Ælfgif-who? Newsletter number 22

Ælfgif-who? provides short biographies of early medieval English women. Click on the podcast player if you’d like to hear this newsletter read aloud in my appealing Yorkshire accent.

Queen Eadburh, illustration for Ælfgif-who? by Pollie Scott

Eadburh: The Truth about the ‘Wicked Queen’ who Poisoned her Husband

According to King Alfred’s biographer Asser, the kings of Wessex would not allow their wives to be called ‘queen’ because of the stigma one particular tyrannical queen of Wessex had brought upon the role. This wicked queen, a daughter of King Offa and Queen Cynethryth of Mercia, was called Eadburh. Asser tells us the story of her evil and debauched life.

He writes that as soon as Eadburh married King Beorhtric of Wessex, she began to behave as a tyrant like her father Offa. She used trickery to deprive her enemies of power, and when this didn’t work, she poisoned them. Eventually her scheme went wrong, and while she was poisoning a young friend of the king, Beorhtric himself accidentally took her poison. Both men died, and Eadburh fled across the sea, taking the royal treasure with her.

When she arrived at the court of Charlemagne, she offered him gifts. According to Asser, Charlemagne said to her:

‘Choose, Eadburh, whom you wish between me and my son, who is standing with me on this throne.’ She foolishly replied without thinking, said: ‘If the choice is left to me, I choose your son, as he is younger than you.’ Charle­magne smiled and replied to her: ‘Had you chosen me, you would have had my son; but because you have chosen my son, you will have neither him nor me.’

Asser’s Life of King Alfred, translated by Simon Keynes and Michael Lapidge.

Charlemagne gave her a convent in Francia and she became an abbess. This only lasted a few years before she was caught engaging in public debauchery with an English man. Charlemagne ejected Eadburh from the monastery and she apparently fled again to Pavia in Italy, dying a poor and miserable beggar.

Eadburh was certainly a real queen, as she is mentioned in one other source. The Anglo-Saxon Chronicle entry for 789 tells us that ‘In this year King Beorhtric married Offa’s daughter Eadburh’.

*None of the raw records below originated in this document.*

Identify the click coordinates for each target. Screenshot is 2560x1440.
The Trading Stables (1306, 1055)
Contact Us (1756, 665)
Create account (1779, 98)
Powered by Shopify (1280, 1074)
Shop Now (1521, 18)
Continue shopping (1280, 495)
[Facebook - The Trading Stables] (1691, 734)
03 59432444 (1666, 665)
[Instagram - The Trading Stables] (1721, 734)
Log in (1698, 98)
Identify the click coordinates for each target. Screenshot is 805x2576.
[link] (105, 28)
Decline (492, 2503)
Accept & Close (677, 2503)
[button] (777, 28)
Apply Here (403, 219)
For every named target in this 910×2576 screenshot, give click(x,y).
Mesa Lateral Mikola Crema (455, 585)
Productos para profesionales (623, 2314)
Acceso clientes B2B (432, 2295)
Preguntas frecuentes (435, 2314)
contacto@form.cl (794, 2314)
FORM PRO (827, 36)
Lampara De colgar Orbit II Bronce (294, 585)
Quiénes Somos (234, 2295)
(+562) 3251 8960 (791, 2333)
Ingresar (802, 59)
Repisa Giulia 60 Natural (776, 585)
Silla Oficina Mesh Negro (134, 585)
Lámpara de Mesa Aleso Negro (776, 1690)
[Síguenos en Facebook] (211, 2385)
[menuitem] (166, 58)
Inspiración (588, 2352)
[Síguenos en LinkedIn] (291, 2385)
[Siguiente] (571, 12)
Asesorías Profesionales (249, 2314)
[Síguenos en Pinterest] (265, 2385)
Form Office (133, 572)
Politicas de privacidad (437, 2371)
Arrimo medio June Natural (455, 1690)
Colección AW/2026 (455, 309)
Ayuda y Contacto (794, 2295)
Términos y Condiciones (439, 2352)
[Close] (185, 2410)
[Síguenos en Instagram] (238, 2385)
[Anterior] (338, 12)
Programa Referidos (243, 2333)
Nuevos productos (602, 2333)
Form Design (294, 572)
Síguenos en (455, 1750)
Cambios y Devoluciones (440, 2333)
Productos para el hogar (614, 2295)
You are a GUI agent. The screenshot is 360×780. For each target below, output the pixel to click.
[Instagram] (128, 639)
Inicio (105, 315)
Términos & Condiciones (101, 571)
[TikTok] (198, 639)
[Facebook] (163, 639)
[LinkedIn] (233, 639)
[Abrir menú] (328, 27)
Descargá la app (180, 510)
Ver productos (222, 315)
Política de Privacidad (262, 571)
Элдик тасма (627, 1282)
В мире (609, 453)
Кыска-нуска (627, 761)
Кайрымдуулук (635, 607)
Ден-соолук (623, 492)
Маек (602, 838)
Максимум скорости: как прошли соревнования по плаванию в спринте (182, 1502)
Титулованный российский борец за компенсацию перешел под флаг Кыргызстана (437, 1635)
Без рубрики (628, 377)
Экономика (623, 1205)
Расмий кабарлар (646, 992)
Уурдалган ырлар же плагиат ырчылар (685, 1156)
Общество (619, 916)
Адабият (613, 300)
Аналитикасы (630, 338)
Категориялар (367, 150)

If you are a seasoned Ælfgif-who reader you’ll know that when a medieval writer tells us a sensational story about a woman’s sin and debauchery, there’s often a political motive behind it. Like in the case of Æthelgifu and Ælfgifu, the mother and daughter whose historical legacy became a sex scandal involving a ménage à trois at a king’s coronation, the condemnation of Eadburh by Asser has a purpose which could have little to do with the actions of Eadburh herself.

So why tell this story at the beginning of Alfred’s biography? Asser’s immediate purpose was to explain why West-Saxons did not customarily have queens: a custom that Asser himself says is ‘detestable’. He tells us that an exception was made for Judith, Alfred’s stepmother. The low status of West-Saxon royal women is corroborated in the surviving evidence. In the entry for the year of Judith’s wedding and coronation in 856, the Frankish Annals of St Bertin state that consecration of queens was ‘not customary’ for the West-Saxon people. The wives of West-Saxon kings in this period are also conspicuous by their absence in written material and charters; Alfred’s own wife Ealhswith is not even mentioned by name in his biography, despite Asser disapproving of her low status! Asser needed to explain why West-Saxon kings would have a policy that seemed - even in the eyes of a ninth-century monk - regressive.

Another clue as to Asser’s purpose in telling this story is found in the Anglo-Saxon Chronicle. The entry for 839 reads:

In this year King Ecgberht died. Earlier, before Ecgberht became king, King Offa of the Mercians and King Beorhtric of the West Saxons had driven him from England to France for three years. Beorhtric helped Offa because he had married his daughter.

This annal reveals that Ecgberht, Alfred’s own grandfather, had been exiled in his youth by Beorhtric and Offa because of their alliance made over Eadburh. Alfred’s grandfather was thus an enemy of the two men, and Alfred’s family line had displaced the previous one after Beorhtric died. The story about Eadburh uses her to cast aspersions on the two men: it makes Beorhtric look weak and Offa look like a tyrant, while condemning the very marriage alliance which caused both men to unite against Alfred’s grandfather.

It is difficult to surmise to what extent, if any, this story is based in historical truth. The Anglo-Saxon Chronicle does record the death of an Ealdorman Worr alongside that of King Beorhtric, though does not state how they died. Might Queen Eadburh have actually poisoned two men?

While we can’t be sure, it does seem as though there was a preoccupation with the idea of women using poison during Alfred’s reign. Alfred’s Law Codes include an Old English translation of a Latin Biblical law that states ‘thou shalt not permit poisoners/magicians to live’. However Alfred’s own translation makes an adjustment, stating that it is specifically women who consort with magicians, not the magicians themselves, who should be killed. Perhaps the story of Eadburh inspired this law, or vice-versa.

While the historicity of Eadburh’s wicked nature and debauchery is doubtful, it must be stressed that her journey and mobility in Asser’s story are entirely feasible. A neighbouring ruler’s court, a Frankish monastery, and a pilgrimage to Italy are all perfectly reasonable places where a displaced English queen might end up. Alfred's own sister Queen Æthelswith went to Rome in exile. She died while on pilgrimage to Pavia and was buried there. The Liber Vitae (Book of Life) of a convent in Brescia includes a list of names that demonstrates both English men and women visited there in the 850s, including a young Alfred. An early ninth century entry into the Liber Vitae of Reichenau has an entry for an English woman named Eadburg, abbess of a convent in Italy.

A first read of Asser’s story about Queen Eadburh presents us with a wicked and tyrannical murderer who lost the chance to marry Charlemagne or his son through bluntness, who couldn’t keep chaste in her own convent, and who died poor and humiliated. A second consideration might lead us to the conclusion that poor Eadburh’s historical reputation was used as collateral, as history was re-written to favour the victors of a factional dispute. A third examination of the story might lead us to consider it as evidence that the real Eadburh, and widowed queens like her, had options for how they might live the rest of their lives - options that took them to illustrious royal courts, put them in positions of influence, and enabled them to travel thousands of miles.